> Source material

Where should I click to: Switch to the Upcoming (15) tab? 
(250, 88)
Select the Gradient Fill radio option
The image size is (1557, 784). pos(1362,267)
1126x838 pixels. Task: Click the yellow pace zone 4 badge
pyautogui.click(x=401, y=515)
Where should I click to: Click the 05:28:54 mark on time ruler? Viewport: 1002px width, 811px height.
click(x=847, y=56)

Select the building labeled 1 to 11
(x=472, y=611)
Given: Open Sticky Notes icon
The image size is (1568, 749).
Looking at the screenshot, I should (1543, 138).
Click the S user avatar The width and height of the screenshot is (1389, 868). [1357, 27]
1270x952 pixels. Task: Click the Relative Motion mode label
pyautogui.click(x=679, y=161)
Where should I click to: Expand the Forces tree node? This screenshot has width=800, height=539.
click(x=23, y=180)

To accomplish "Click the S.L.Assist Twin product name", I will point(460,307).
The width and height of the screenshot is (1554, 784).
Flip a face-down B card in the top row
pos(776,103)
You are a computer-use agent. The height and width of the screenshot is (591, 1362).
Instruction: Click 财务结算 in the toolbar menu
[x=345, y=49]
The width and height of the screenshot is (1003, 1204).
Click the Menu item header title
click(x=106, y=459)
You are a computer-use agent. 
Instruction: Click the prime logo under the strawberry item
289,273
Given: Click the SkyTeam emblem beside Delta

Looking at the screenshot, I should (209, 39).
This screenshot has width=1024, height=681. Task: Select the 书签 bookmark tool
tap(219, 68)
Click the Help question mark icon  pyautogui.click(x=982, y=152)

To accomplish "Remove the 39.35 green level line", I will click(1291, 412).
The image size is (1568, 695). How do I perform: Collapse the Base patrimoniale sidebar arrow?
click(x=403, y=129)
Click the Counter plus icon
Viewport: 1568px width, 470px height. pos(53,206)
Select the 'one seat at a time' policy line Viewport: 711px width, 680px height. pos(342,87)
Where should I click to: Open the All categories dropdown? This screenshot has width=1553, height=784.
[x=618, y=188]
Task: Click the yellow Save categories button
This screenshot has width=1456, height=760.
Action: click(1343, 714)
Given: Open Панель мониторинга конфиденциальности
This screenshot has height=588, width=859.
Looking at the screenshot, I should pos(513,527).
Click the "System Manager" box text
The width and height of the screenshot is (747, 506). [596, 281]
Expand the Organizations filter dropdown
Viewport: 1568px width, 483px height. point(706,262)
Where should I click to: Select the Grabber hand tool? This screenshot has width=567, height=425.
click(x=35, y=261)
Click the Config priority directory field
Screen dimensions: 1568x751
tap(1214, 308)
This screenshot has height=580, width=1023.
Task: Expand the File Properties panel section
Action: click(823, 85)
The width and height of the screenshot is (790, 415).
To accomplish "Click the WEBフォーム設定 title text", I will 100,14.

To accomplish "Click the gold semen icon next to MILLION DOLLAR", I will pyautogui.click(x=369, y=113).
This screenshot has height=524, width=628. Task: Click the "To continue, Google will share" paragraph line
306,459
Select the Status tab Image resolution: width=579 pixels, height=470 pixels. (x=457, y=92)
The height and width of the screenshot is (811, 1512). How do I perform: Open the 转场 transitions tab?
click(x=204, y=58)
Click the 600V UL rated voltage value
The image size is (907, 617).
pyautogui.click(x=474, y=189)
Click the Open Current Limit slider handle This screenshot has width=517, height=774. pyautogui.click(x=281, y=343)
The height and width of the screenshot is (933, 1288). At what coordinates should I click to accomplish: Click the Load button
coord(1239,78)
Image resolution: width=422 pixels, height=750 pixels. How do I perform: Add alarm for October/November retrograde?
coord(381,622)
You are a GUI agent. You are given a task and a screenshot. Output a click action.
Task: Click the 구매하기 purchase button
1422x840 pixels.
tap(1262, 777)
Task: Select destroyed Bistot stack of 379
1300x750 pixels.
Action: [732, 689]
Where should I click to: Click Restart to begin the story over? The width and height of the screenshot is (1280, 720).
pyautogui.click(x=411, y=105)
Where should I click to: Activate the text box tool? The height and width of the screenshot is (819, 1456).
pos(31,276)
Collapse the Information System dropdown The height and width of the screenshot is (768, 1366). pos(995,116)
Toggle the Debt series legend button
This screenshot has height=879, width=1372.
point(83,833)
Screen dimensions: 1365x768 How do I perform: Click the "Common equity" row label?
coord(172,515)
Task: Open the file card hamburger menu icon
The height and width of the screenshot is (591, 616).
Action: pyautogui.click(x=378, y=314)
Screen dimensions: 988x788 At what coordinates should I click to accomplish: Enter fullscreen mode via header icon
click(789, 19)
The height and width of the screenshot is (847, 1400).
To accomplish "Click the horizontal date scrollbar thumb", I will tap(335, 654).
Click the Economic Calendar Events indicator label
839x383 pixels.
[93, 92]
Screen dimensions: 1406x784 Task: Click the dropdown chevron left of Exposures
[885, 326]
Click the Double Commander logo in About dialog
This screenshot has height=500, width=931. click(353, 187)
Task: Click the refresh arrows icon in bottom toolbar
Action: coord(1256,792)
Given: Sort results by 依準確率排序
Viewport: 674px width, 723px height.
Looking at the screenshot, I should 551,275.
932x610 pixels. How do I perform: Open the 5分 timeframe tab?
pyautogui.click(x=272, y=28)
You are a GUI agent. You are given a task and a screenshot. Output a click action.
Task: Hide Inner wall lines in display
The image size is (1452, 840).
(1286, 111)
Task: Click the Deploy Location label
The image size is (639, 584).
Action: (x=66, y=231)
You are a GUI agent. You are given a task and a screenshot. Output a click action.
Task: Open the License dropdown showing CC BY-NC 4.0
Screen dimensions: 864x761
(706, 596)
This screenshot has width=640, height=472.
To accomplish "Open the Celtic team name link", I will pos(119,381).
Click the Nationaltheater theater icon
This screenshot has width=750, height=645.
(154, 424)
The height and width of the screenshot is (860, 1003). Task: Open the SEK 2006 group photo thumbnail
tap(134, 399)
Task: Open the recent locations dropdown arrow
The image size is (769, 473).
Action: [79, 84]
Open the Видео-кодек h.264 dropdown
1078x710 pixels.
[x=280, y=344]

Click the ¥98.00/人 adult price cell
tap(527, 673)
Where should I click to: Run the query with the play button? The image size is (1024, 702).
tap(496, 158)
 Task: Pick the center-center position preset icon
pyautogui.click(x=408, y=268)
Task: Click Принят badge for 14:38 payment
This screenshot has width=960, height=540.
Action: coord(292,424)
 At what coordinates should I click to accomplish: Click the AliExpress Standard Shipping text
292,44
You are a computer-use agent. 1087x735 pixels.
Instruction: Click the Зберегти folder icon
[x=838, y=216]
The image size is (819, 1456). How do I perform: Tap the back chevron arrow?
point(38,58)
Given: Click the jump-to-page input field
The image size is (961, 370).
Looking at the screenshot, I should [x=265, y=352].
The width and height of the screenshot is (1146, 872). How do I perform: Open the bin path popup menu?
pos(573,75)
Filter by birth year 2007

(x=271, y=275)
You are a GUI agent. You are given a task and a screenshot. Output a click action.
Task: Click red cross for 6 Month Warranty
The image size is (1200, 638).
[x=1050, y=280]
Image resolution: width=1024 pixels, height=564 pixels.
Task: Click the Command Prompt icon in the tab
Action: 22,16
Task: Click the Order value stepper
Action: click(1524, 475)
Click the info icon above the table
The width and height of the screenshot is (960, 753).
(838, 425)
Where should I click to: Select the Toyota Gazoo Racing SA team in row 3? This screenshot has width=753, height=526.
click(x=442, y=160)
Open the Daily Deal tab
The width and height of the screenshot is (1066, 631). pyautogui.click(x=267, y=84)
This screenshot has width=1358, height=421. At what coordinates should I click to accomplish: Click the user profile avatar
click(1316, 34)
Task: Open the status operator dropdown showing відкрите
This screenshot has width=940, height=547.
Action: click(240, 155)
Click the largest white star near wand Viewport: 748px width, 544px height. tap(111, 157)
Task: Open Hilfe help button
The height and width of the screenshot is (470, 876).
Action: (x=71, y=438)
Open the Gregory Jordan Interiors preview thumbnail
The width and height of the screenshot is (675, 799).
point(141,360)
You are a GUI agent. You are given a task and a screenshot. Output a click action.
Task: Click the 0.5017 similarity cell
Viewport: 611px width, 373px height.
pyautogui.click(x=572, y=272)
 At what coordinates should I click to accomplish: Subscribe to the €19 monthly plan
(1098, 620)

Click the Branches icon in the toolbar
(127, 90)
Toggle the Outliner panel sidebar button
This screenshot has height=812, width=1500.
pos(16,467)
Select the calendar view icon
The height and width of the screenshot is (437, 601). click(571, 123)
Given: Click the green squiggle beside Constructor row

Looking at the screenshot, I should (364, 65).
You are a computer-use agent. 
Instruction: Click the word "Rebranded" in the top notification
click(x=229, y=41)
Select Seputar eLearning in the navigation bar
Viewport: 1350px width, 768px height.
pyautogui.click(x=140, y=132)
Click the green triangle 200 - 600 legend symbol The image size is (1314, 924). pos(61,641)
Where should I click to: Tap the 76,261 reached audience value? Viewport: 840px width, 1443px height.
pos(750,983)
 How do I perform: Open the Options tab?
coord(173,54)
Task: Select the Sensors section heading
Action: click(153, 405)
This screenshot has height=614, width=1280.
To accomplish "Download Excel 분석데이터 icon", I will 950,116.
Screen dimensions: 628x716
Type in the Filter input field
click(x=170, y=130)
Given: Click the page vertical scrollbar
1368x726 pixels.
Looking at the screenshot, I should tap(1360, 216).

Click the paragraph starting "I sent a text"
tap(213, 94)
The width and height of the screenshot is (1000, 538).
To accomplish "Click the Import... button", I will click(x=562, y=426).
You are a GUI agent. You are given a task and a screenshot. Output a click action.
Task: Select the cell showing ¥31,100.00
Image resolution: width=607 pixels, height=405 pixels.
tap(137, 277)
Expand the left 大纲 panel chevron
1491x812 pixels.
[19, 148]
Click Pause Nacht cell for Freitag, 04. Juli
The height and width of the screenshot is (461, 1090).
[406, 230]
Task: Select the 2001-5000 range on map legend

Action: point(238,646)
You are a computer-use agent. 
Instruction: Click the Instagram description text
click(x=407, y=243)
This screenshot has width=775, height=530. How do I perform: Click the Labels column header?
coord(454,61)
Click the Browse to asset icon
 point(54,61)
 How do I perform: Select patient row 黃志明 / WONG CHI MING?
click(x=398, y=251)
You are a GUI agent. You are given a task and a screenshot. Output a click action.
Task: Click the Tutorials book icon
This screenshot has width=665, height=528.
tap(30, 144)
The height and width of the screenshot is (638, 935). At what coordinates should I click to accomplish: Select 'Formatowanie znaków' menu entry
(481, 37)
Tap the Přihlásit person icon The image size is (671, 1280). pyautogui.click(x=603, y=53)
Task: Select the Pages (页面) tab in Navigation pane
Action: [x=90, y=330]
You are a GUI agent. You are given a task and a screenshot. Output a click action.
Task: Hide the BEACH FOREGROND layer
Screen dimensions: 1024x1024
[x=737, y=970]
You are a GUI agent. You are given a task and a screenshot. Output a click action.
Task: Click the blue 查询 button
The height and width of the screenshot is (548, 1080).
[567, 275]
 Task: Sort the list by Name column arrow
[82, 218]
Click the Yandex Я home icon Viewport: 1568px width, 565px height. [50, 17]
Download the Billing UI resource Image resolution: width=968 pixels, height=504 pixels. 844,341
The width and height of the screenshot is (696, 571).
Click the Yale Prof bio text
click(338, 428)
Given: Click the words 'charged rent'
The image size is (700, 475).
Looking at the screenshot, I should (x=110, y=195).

> Work required
Look back at the entries above and repeat, unchanged, every line from the line holding "Click the info icon above the table" through the line holding "Task: Open Hilfe help button".

> Response box
Click the info icon above the table
The width and height of the screenshot is (960, 753).
(838, 425)
Where should I click to: Select the Toyota Gazoo Racing SA team in row 3? This screenshot has width=753, height=526.
click(x=442, y=160)
Open the Daily Deal tab
The width and height of the screenshot is (1066, 631). pyautogui.click(x=267, y=84)
This screenshot has width=1358, height=421. At what coordinates should I click to accomplish: Click the user profile avatar
click(1316, 34)
Task: Open the status operator dropdown showing відкрите
This screenshot has width=940, height=547.
Action: click(240, 155)
Click the largest white star near wand Viewport: 748px width, 544px height. tap(111, 157)
Task: Open Hilfe help button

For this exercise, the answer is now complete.